--- START ---
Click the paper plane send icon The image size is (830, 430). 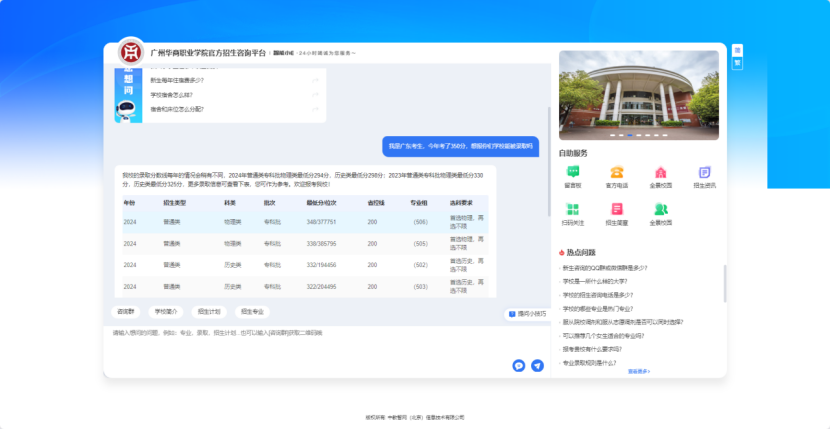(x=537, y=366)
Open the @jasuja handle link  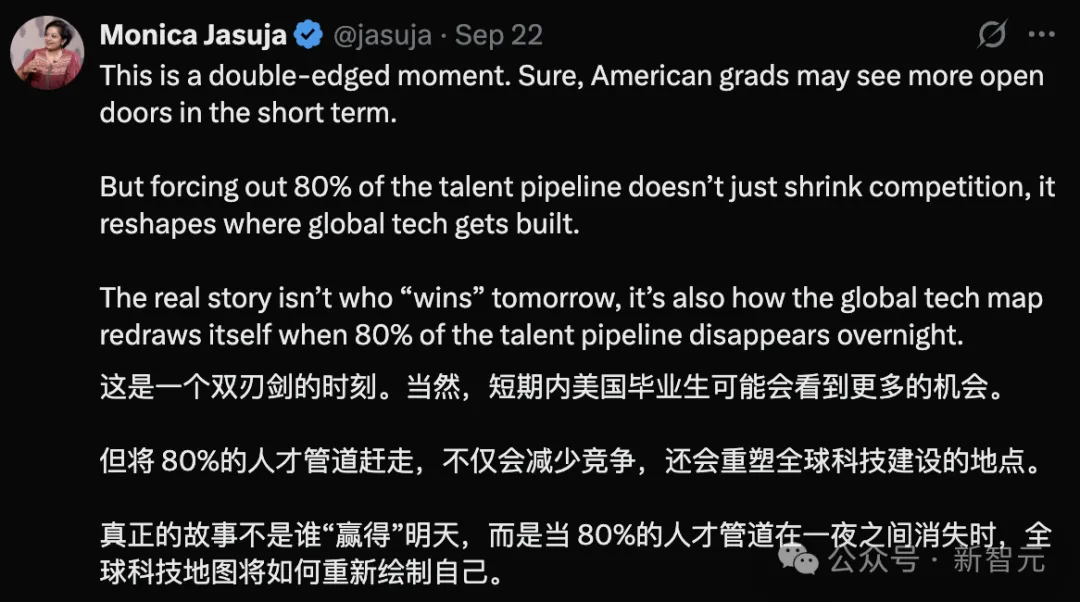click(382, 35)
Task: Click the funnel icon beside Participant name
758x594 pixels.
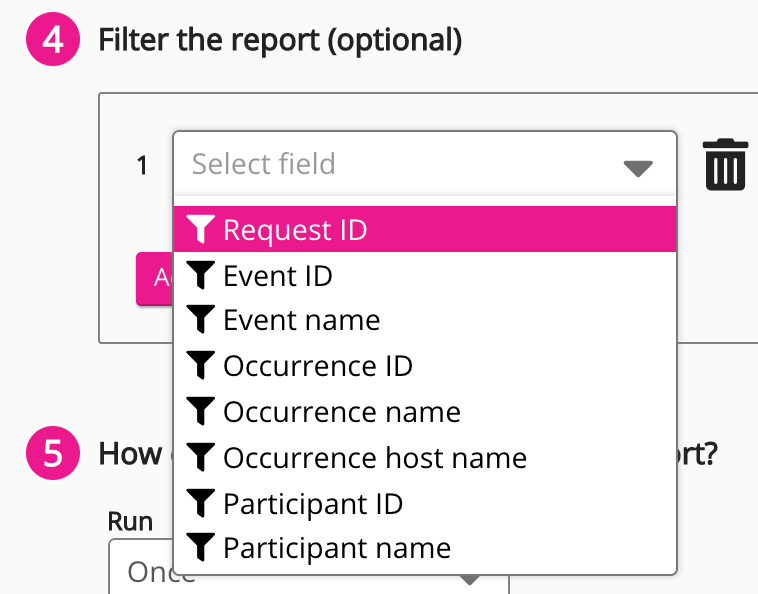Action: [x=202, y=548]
--- END ---
--- START ---
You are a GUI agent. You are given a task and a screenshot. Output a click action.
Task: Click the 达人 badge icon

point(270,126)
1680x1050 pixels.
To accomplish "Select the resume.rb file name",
--- END ---
--- START ---
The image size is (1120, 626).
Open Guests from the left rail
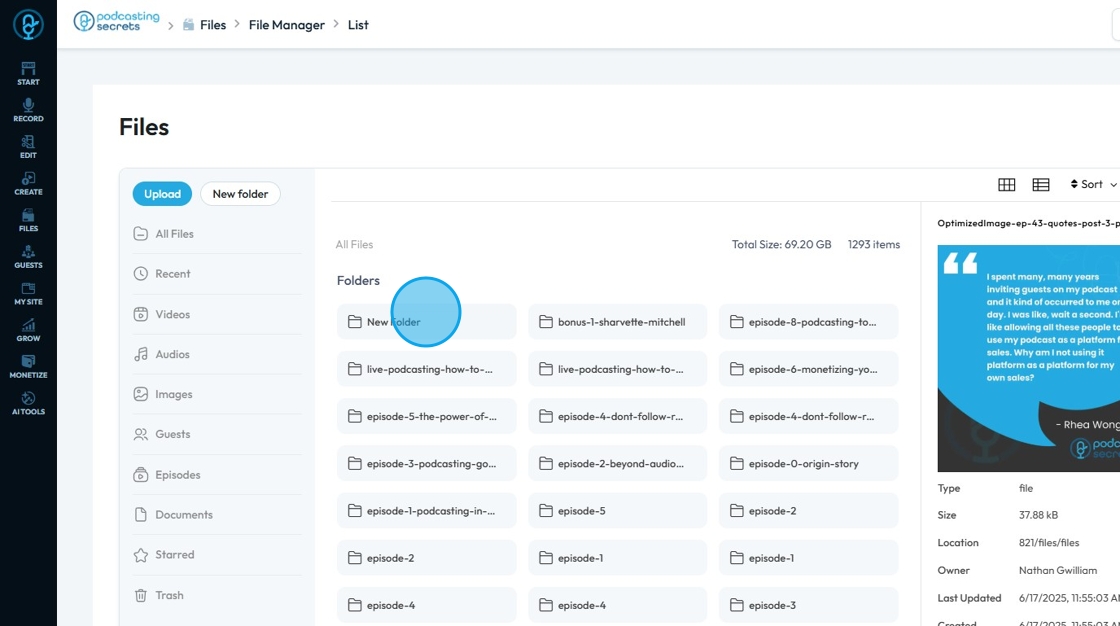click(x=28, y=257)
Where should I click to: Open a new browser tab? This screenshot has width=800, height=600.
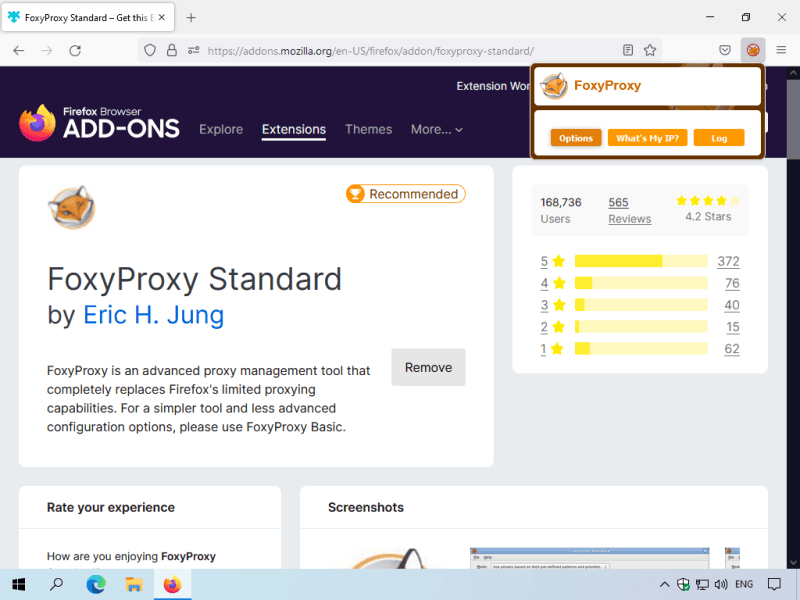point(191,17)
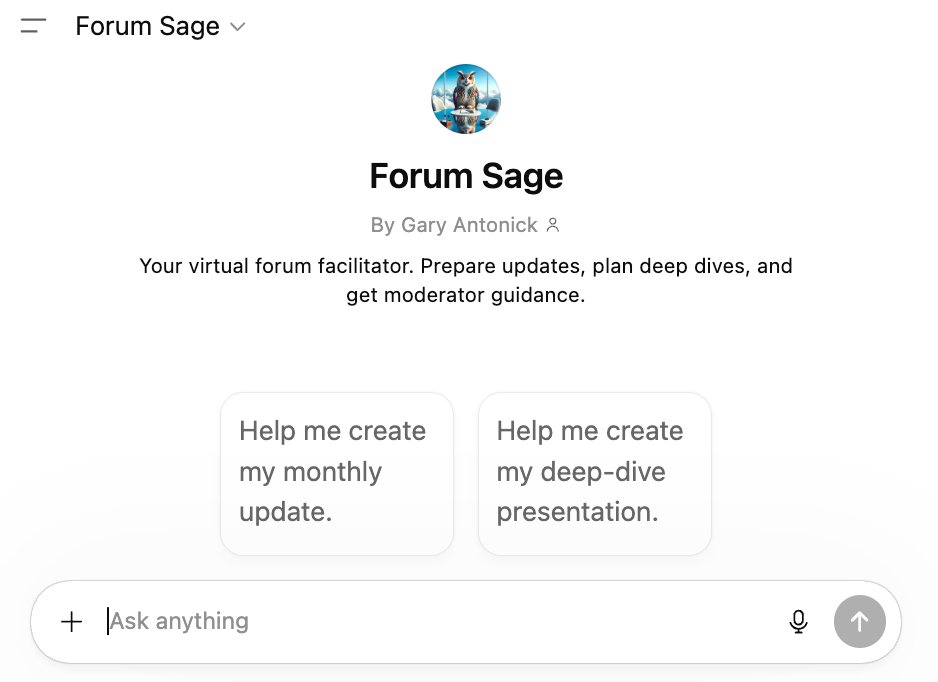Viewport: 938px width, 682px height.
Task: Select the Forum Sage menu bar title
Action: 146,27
--- END ---
Prompt:
For each line in the data above that contains the string "name", extract the line.

Task solution:
Task: Click the funnel icon beside Participant name
To accomplish "Select the resume.rb file name",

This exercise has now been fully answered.